This may be hard for everyone to handle. Make sure that if you are not already sitting down, you do so at this time (also keep all hands and feet inside the tram at all times, but I digress). Are you ready for this? Take it or leave it but journalism is in big trouble.

I know I know, who would have guessed, right? But I thought that everyone should get in on this before newspapers start disappearing faster than domestic pets outside of Chinese food restaurants.

Journalism is in big trouble because for more years than I care to reference it has been chasing fame and fortune rather than truth and justice (possibly even the American way for all the Superman fans reading this). Because of those pursuits, it has forgotten its readers and the absolute need to produce a commercial product that appealed to its mass audience.

Most owners were trying to allocate bigger salaries and increase earnings while editors and reporters were focused solely on winning prizes or making an appearance on “The Daily Show” (or possibly even The Food Network if they played their cards right).

Over the years newspapers may win multiple Pulitzer Prizes but at the same time they are also losing huge numbers of readers and subscribers.

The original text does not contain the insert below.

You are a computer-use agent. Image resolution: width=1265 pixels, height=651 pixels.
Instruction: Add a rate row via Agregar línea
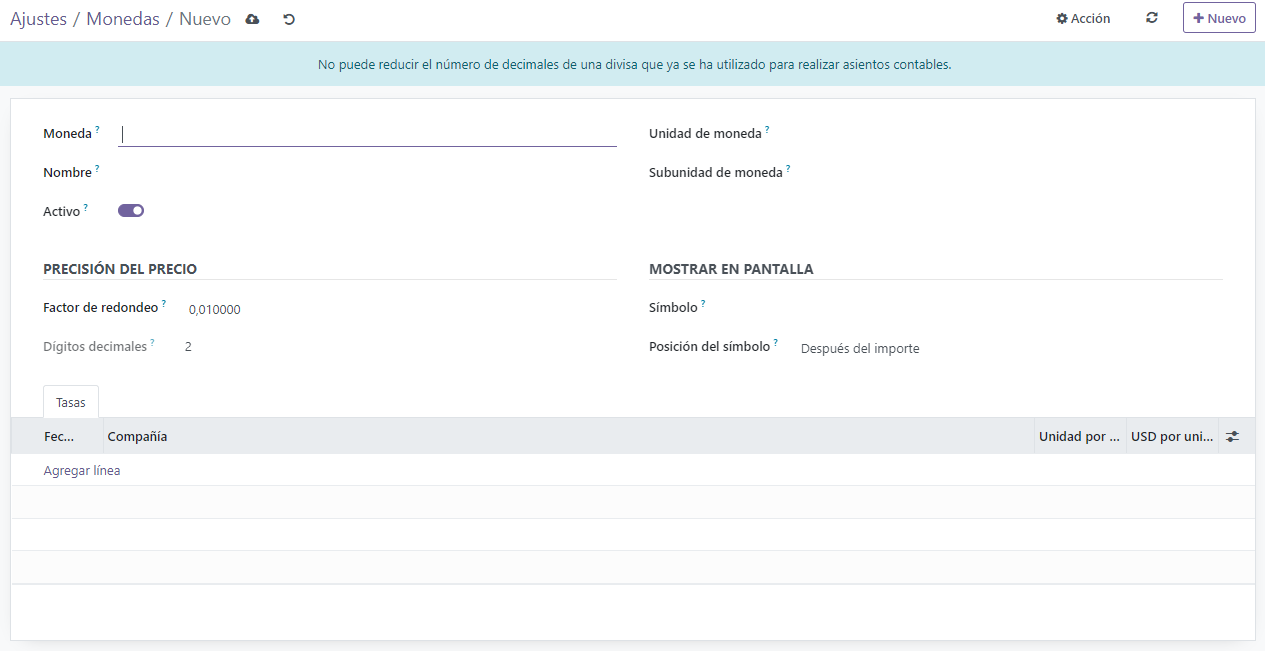click(80, 469)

Why is this you may ask? I believe it has something to do with the amount of resources dedicated to projects that have no value to the reader.

Stories that run for weeks at a time when three days worth of coverage would suffice, and articles on subjects that no one really cares about, are wasting the financial and editorial resources of the newspapers. These articles took up space and resources that could have been used to give readers a wider selection of stories about what was going on and that may have possibly directly affected their lives.

Readers do not have unlimited time to spend on newspapers. Apparently the going number has been just about 25 minutes, on average, for more than 30 years. So because journalists are busy running after the Pulitzer or a seat across from Jon Stewart, they forgot that we, the people, need something more from them.

So basically I am the guy saying, “Hey newspapers, get your act together, or else the only thing your staff will be writing is their applications for unemployment.”